I ask you! But then, after a while, I started to wonder. Maybe my beauty was one of these people, and here I was being so cruel and unkind to her. Perhaps she was declaring her love for me under cover of these anonymous billet doux. So I started to read them with more care and attention, hungrily devouring every one which involved my service or stations, or which might possibly describe 'my' girl.

And then it struck me. I was missing a trick, because I was reading the wrong bloody paper! I had to switch to the Lite just to ensure that I was capturing all possible angles. Then I noticed that she would sometimes switch to the London Paper and so was forced to grab a copy of each one from the distributors on the way into the station, hungrily devouring the love texts every night before settling into the serious matter of who was drunk at China White last night. Holidays were a nightmare, in the same way that someone who runs the same numbers on the Lottery every week, because I feared I might have missed the crucial one. And the internet provided only the LP messages, not the Lite ones.
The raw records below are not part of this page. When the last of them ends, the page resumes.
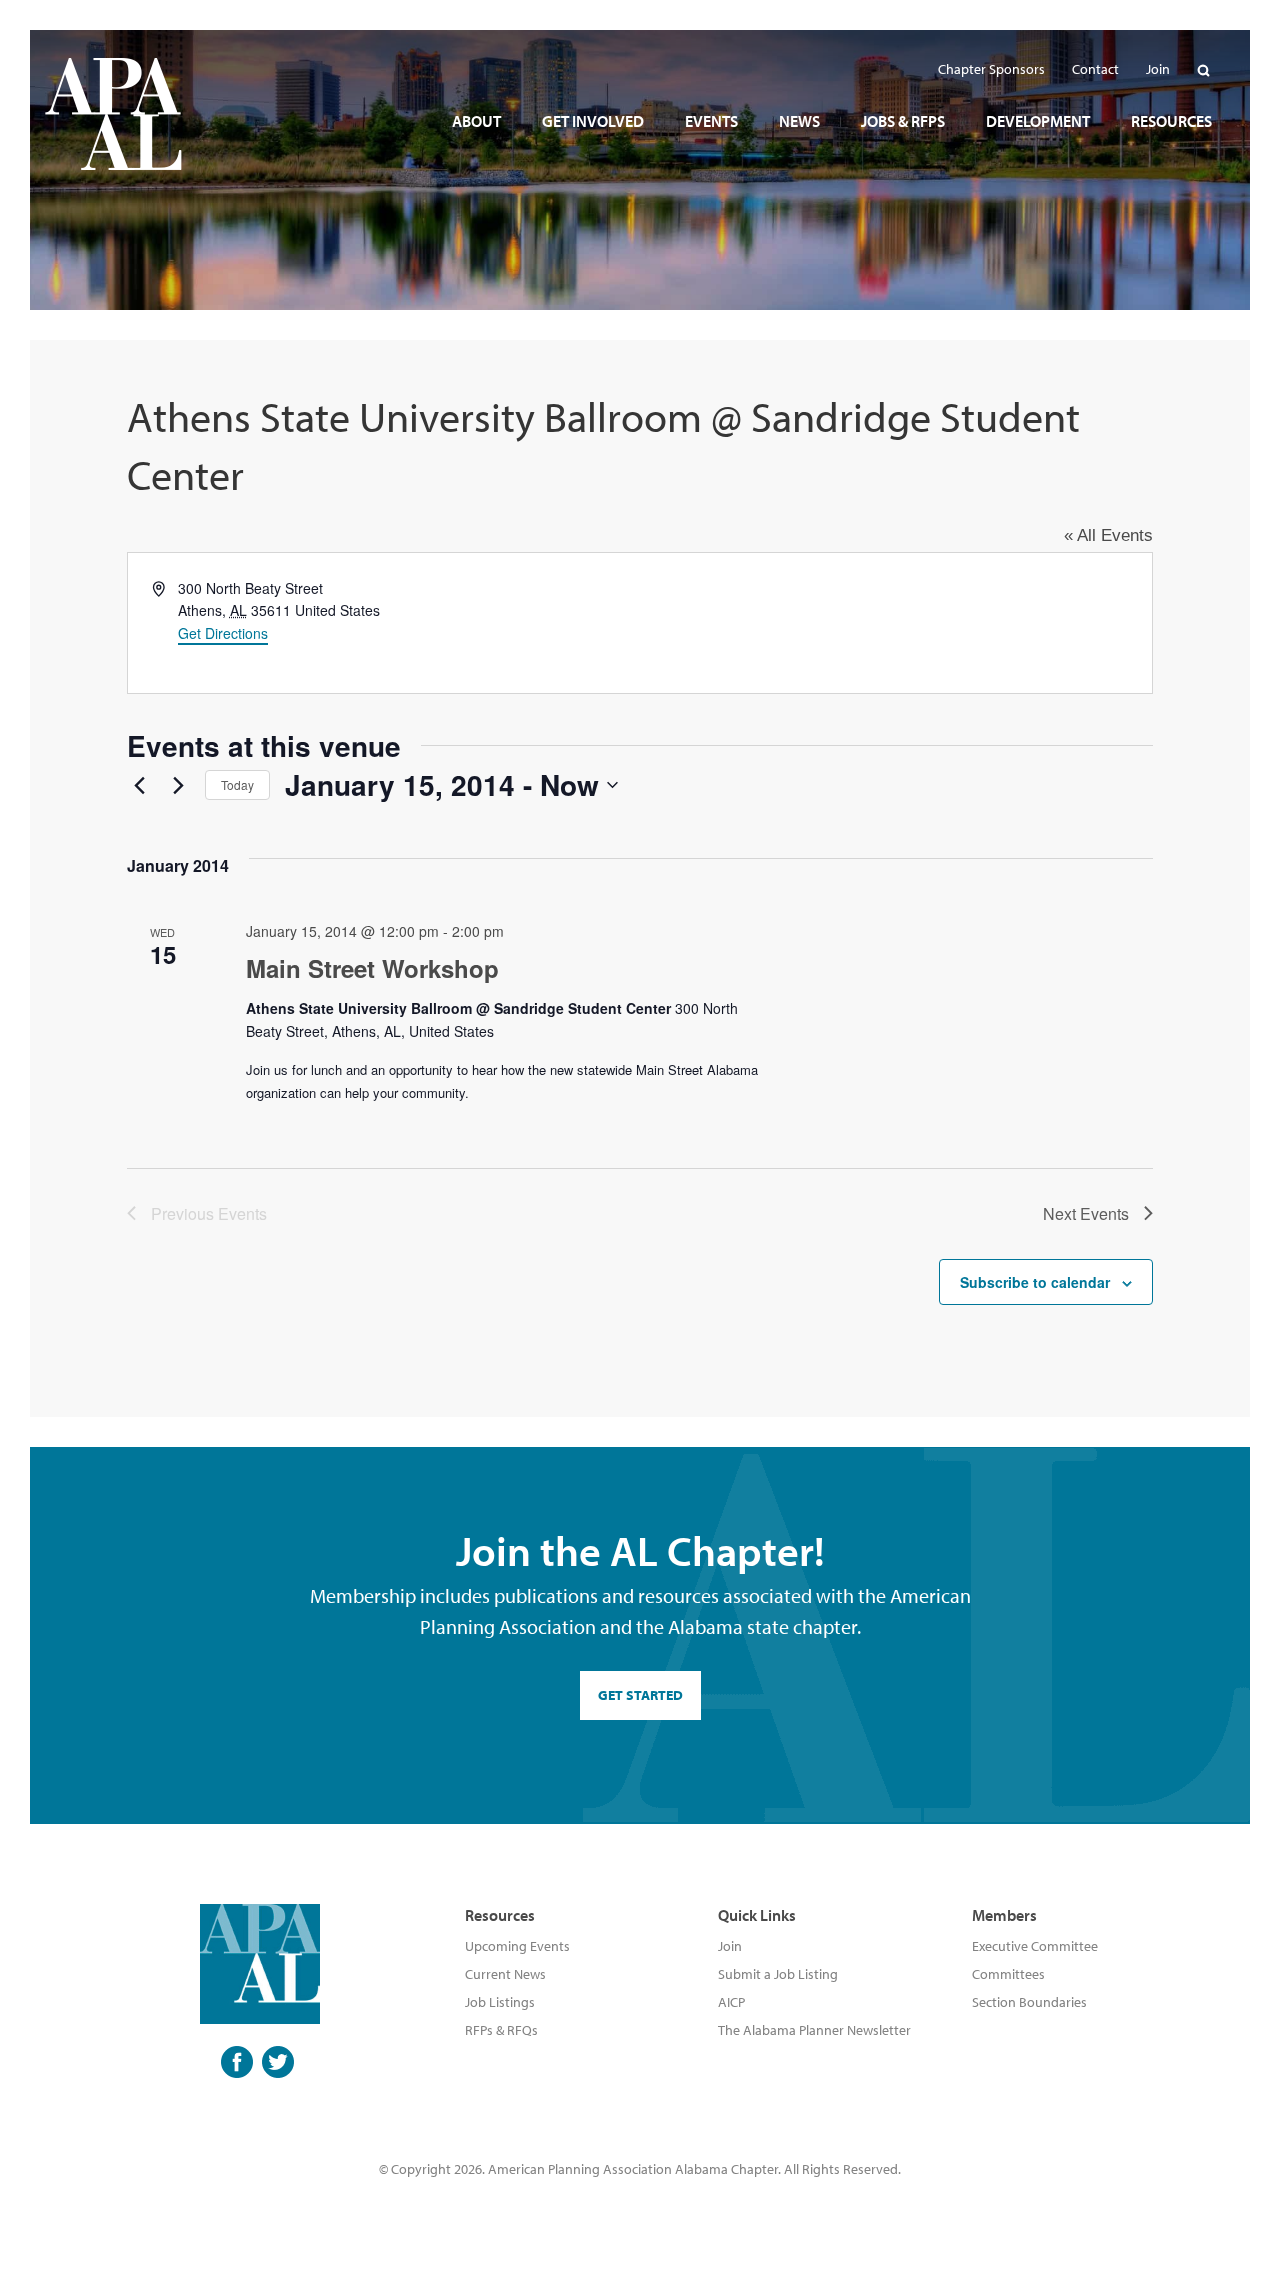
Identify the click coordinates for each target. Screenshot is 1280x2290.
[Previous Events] (139, 785)
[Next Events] (178, 785)
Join (730, 1946)
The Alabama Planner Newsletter (814, 2030)
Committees (1008, 1974)
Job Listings (500, 2002)
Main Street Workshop (372, 968)
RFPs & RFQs (501, 2030)
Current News (505, 1974)
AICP (731, 2002)
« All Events (1108, 535)
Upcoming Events (517, 1946)
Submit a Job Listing (778, 1974)
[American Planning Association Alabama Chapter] (113, 114)
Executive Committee (1035, 1946)
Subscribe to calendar (1035, 1282)
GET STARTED (640, 1695)
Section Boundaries (1029, 2002)
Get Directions (223, 633)
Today (237, 784)
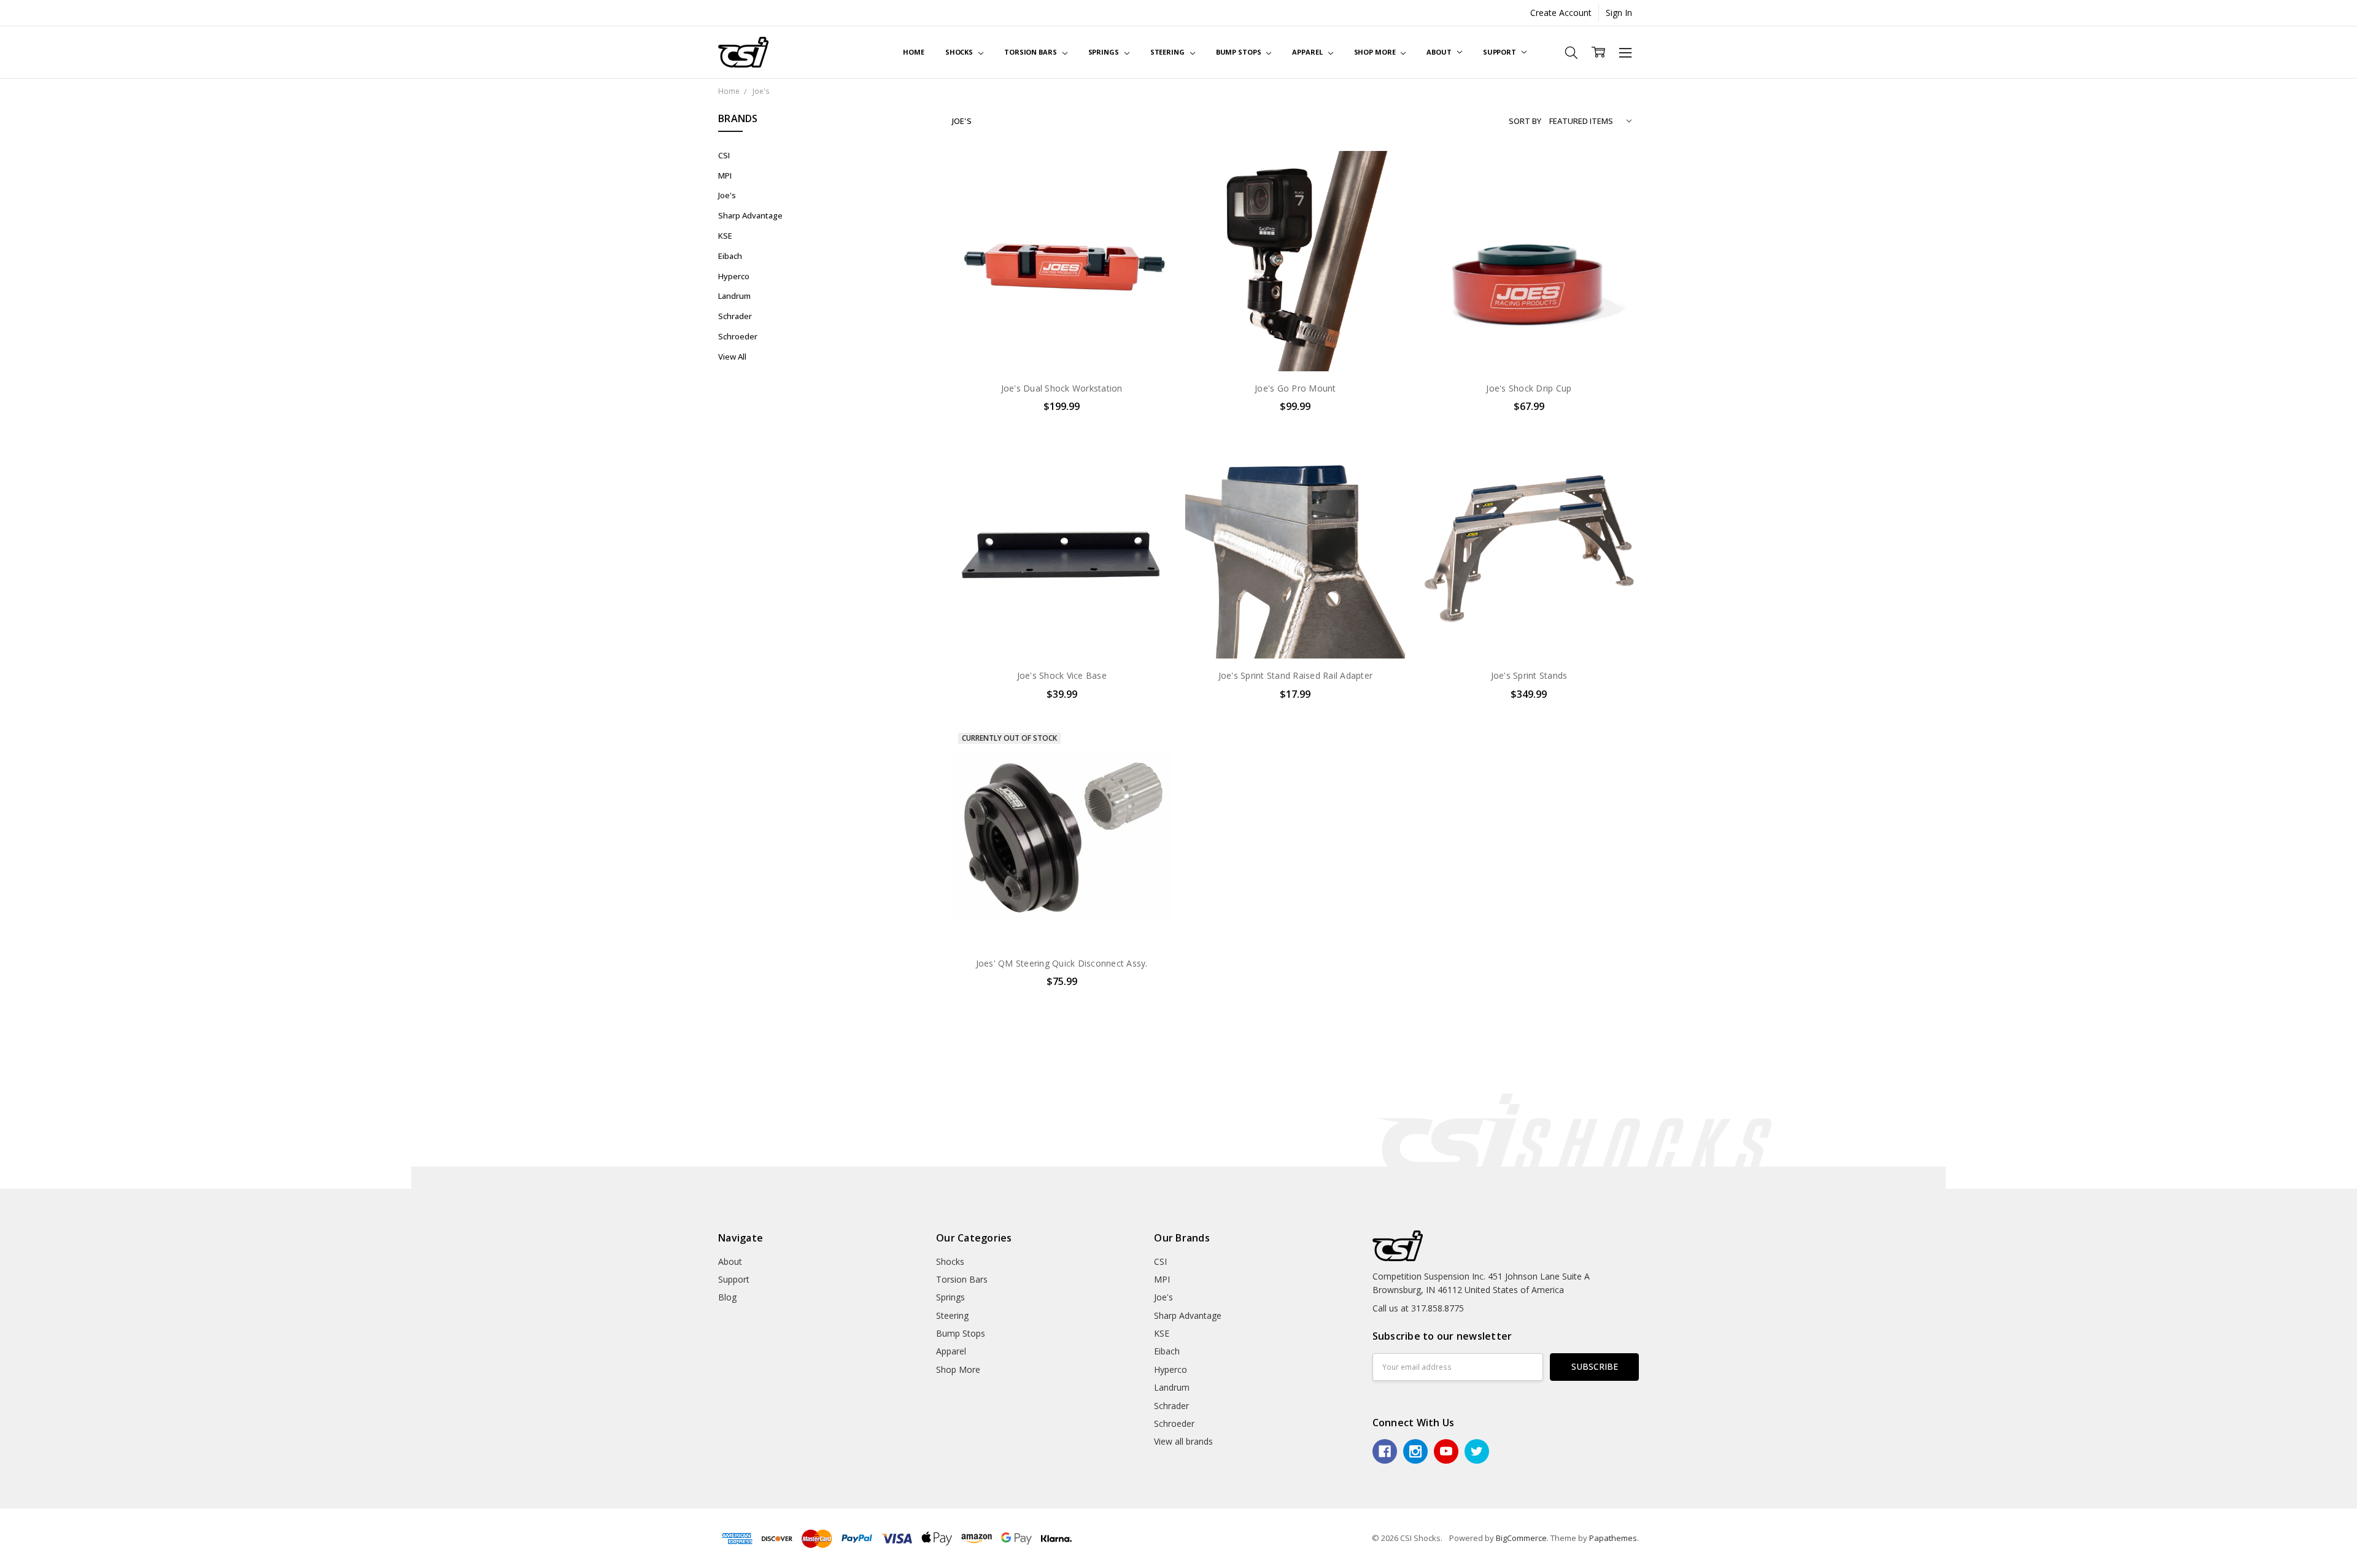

Yet nothing concrete happened, and the weeks drifted by.

At last, I grasped the nettle of destiny in both hands. Trembling with anticipation, I started to type my text:

To the lovely lady on the 17.26 from Waterloo. You are my world, the essence of my being. Without you, I am the sky without stars. The guy with the Head bag. Drink?

I swallowed hard, but pressed send before I could think too deeply about it, and felt my heart race as I imagined the electronic pulses winging their way through the ether. It was done, and now there could be no turning back.

But the next day, I hesitated after grabbing my papers and moving to one side of the streaming masses to read the Lovestruck messages. There it was! Proudly displayed in the dating sections of both. And there, over my shoulder, was my Head bag. She would know it was me, without a doubt. What if she thought I was an idiot, and went on to laugh at me with all of her friends on Facebook. How could I have been so stupid? I turned around and headed up the Strand for a drink, so that I could avoid the train she would be on. I wouldn't be home in time for The Simpsons, but it didn't matter. My burning cheeks made me stay in there for over an hour, and I knew that life would never be the same again.